## Records shown
*** Begin section ***
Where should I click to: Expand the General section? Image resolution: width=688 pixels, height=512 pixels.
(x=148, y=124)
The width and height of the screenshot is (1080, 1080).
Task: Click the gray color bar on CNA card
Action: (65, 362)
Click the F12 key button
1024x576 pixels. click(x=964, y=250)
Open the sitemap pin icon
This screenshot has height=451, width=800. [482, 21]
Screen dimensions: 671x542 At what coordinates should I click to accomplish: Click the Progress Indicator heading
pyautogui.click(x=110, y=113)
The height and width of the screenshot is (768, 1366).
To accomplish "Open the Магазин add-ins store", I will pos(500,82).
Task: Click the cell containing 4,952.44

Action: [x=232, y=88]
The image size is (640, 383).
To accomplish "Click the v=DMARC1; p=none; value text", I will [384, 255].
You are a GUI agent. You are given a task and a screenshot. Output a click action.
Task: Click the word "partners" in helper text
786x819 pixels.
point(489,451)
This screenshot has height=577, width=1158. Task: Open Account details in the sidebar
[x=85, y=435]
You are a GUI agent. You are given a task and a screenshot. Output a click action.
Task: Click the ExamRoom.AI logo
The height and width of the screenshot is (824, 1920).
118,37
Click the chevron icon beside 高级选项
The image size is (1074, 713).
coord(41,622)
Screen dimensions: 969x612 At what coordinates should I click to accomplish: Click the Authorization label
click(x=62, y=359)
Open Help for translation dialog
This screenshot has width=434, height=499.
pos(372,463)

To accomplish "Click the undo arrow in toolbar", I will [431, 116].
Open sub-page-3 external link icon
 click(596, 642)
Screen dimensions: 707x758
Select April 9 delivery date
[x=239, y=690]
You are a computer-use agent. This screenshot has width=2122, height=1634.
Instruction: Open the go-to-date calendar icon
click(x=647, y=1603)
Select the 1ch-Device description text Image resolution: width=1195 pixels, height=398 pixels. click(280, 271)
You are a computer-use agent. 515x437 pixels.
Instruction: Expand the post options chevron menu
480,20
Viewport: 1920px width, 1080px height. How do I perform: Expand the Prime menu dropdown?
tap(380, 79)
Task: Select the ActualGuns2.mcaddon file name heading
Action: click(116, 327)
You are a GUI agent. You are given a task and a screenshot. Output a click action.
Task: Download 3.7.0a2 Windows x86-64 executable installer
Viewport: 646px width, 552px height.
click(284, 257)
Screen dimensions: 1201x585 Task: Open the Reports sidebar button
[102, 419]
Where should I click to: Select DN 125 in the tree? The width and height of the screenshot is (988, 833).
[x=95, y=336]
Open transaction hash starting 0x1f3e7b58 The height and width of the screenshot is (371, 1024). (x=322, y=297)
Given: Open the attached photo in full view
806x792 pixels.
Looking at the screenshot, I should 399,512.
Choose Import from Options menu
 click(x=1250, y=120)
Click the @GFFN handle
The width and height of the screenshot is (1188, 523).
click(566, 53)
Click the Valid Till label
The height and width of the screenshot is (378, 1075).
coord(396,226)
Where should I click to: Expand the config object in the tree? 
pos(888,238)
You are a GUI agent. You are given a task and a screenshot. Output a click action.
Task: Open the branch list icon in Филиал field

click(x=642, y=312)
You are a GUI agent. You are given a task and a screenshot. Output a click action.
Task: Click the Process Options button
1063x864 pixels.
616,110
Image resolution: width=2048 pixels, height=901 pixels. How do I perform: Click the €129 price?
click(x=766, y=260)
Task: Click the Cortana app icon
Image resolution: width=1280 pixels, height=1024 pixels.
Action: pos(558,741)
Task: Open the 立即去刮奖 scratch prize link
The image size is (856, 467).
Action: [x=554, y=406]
*** End section ***
## What is being asked
Search the entries for the word "text", then copy every line in which it is found.

## Exercise output
To accomplish "Click the v=DMARC1; p=none; value text", I will [384, 255].
Task: Click the word "partners" in helper text
Select the 1ch-Device description text Image resolution: width=1195 pixels, height=398 pixels. click(280, 271)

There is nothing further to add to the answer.